▶ WHAT IS NEEDED
Starting at the first line of the entries below, restate each line exactly until you reach the line with "Task: Click the 浏览 (Browse) button", and print that one too. Leave the pictures out and stop there.
------ EXTRACTED DATA ------
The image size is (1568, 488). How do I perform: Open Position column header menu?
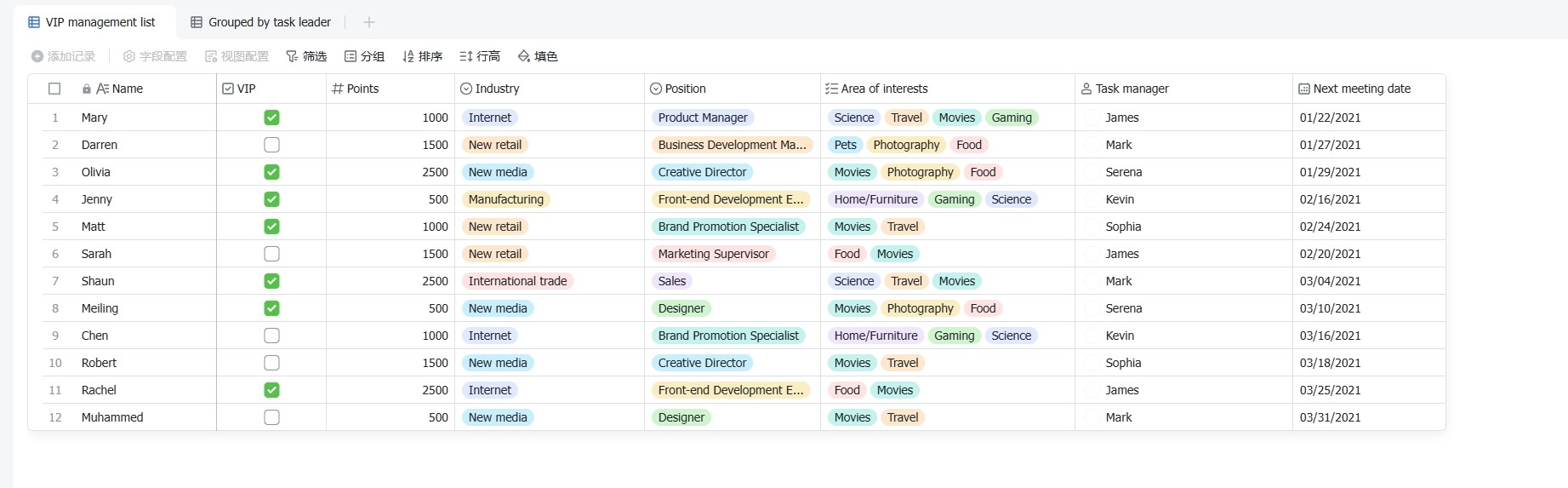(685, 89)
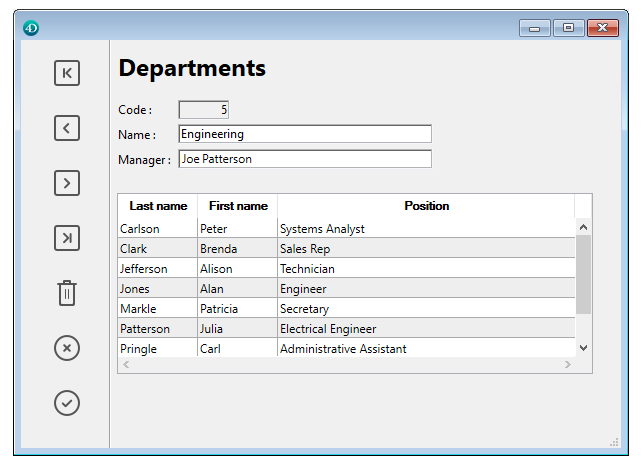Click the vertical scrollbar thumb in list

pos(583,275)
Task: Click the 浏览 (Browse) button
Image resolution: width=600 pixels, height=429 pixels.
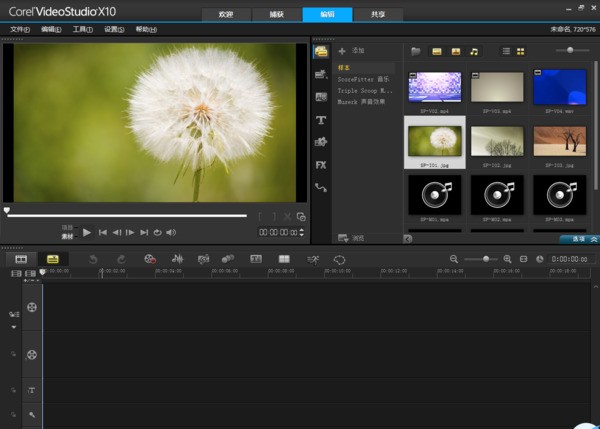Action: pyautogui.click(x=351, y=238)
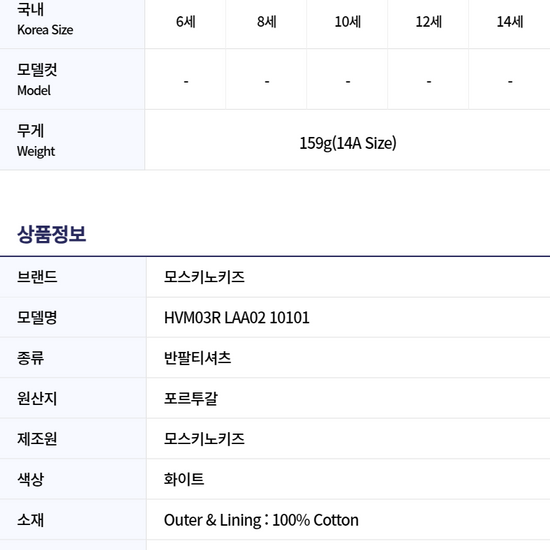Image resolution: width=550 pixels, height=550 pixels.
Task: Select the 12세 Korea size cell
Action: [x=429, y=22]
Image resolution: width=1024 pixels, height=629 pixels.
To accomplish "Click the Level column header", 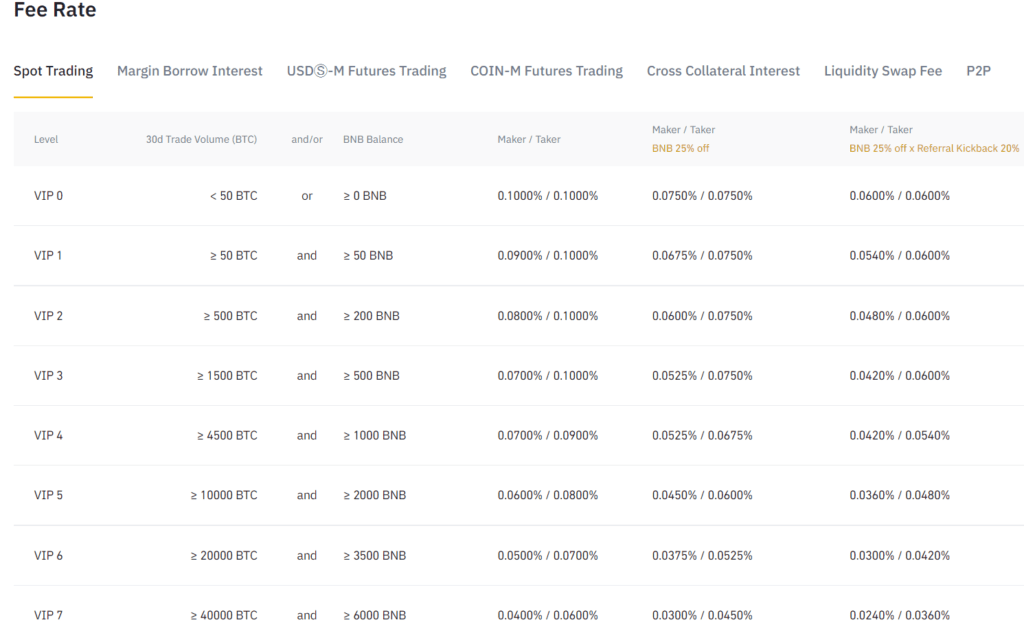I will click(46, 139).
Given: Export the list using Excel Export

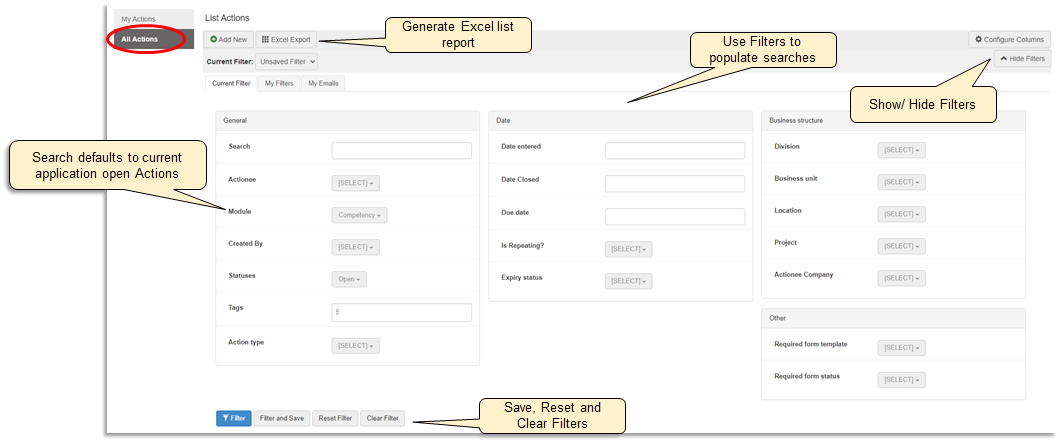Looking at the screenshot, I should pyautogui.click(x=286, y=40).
------
▶ SOLVED EXERCISE
The image size is (1568, 488). How do I perform: Open Position column header menu?
(685, 89)
Click the vertical scrollbar thumb in list

pos(583,275)
Task: Click the 浏览 (Browse) button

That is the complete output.